When it comes to machines, Democracy North Carolina cares about access, security, and confidence.
“As next year’s elections approach, public interest and concern in systems especially and security practices generally will only increase,” Lopez said. “Voters deserve election infrastructure they can trust now.”
The other systems the State Board is considering certifying are the Clear Ballot: ClearVote 1.4 and the Hart InterCivic: Verity Voting 2.2. Under current state law, DREs will be decertified in North Carolina on Dec. 1, though there is proposed legislation pending at the legislature to delay it.
Karen Brinson Bell, Executive Director of the State Board, said at the meeting Monday night that any of the three vendors and their machines meet the current certification standards. The window of time to certify machines, she added, was closing quickly.
She spoke about the competing pressures to replace aging voting equipment and meet the Americans with Disabilities Act requirements while evaluating the security and reliability of elections.

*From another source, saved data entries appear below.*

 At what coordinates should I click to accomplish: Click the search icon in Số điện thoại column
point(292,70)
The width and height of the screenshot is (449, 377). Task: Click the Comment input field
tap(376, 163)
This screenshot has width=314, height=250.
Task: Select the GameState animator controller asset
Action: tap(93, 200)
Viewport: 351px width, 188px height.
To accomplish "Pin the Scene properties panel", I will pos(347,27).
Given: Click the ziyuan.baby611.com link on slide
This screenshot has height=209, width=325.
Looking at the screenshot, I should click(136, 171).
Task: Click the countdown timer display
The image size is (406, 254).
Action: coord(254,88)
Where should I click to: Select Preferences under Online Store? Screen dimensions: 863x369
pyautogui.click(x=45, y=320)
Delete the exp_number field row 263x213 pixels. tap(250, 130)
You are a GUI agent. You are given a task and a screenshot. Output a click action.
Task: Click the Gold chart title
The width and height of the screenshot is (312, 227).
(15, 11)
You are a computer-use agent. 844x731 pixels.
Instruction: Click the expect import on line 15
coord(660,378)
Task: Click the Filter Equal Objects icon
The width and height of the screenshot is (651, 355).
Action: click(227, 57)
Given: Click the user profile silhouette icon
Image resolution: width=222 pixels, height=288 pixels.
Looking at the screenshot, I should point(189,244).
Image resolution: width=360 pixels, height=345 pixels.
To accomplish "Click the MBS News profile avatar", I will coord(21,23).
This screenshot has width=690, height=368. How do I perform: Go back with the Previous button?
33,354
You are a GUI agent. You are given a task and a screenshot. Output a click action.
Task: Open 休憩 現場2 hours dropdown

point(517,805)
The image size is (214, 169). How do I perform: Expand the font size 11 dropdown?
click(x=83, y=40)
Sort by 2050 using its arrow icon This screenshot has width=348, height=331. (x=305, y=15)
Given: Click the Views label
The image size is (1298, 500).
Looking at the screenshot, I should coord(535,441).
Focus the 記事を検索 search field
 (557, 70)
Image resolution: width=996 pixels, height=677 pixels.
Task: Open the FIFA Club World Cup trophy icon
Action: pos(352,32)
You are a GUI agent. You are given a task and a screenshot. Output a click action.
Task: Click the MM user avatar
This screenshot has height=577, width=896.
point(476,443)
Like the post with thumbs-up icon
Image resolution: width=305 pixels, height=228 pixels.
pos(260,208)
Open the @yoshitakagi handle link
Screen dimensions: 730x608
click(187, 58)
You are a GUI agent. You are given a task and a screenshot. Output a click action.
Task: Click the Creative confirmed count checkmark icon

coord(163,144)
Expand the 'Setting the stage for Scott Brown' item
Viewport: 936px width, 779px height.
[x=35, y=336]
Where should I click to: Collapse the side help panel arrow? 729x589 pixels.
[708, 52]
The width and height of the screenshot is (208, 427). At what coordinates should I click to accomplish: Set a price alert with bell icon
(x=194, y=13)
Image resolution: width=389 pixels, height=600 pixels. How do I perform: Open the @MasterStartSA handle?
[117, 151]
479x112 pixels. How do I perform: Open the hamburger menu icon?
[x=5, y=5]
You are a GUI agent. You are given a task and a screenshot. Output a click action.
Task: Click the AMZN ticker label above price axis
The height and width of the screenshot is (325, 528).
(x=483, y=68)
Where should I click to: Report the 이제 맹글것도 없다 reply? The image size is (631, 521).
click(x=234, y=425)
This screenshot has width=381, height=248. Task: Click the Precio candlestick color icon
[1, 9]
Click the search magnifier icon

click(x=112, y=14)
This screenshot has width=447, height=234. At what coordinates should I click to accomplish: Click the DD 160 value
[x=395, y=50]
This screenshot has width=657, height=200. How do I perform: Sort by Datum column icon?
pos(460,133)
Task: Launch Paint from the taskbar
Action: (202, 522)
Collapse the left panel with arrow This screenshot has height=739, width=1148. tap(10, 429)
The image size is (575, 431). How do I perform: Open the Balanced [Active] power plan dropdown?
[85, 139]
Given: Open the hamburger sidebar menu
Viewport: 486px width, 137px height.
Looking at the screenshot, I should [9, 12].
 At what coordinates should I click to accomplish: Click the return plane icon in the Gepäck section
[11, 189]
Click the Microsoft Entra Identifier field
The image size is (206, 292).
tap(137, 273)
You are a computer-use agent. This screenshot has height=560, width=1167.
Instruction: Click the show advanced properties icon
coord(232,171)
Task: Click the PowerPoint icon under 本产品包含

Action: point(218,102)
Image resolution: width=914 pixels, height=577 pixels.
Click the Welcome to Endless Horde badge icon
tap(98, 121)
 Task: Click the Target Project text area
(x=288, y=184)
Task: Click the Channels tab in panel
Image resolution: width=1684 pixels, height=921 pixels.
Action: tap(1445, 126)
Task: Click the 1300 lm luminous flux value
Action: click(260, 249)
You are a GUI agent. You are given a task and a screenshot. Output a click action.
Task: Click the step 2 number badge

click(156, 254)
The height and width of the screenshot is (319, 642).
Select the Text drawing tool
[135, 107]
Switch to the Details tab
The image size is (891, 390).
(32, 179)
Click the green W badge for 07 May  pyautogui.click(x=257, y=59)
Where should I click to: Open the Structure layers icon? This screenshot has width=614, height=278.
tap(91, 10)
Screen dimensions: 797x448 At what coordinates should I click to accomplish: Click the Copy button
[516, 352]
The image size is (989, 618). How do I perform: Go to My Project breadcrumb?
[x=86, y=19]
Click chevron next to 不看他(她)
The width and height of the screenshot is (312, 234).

Ultimately though, it will be the counties that decide which equipment is best-suited for their voters (and the counties who pay for it).
Any system in North Carolina, Bell said, would require certain safeguards to protect election security.
Anderson said at the Monday meeting that voters needed to be able to verify their choices on a ballot, and that hundreds of people advocated for hand-marked ballots.
“We’ve heard that very clearly,” she added.
The current certification system requirements were developed in 2015-16 and put in place in January 2017. She said they did not know then what they are dealing with now and that most people understand there are new threats that have to be considered.
“I know this delays the process, but we have to get this right,” Anderson said at the meeting.
She did not immediately respond to an email Tuesday afternoon seeking comment on the Board’s apparent reversal.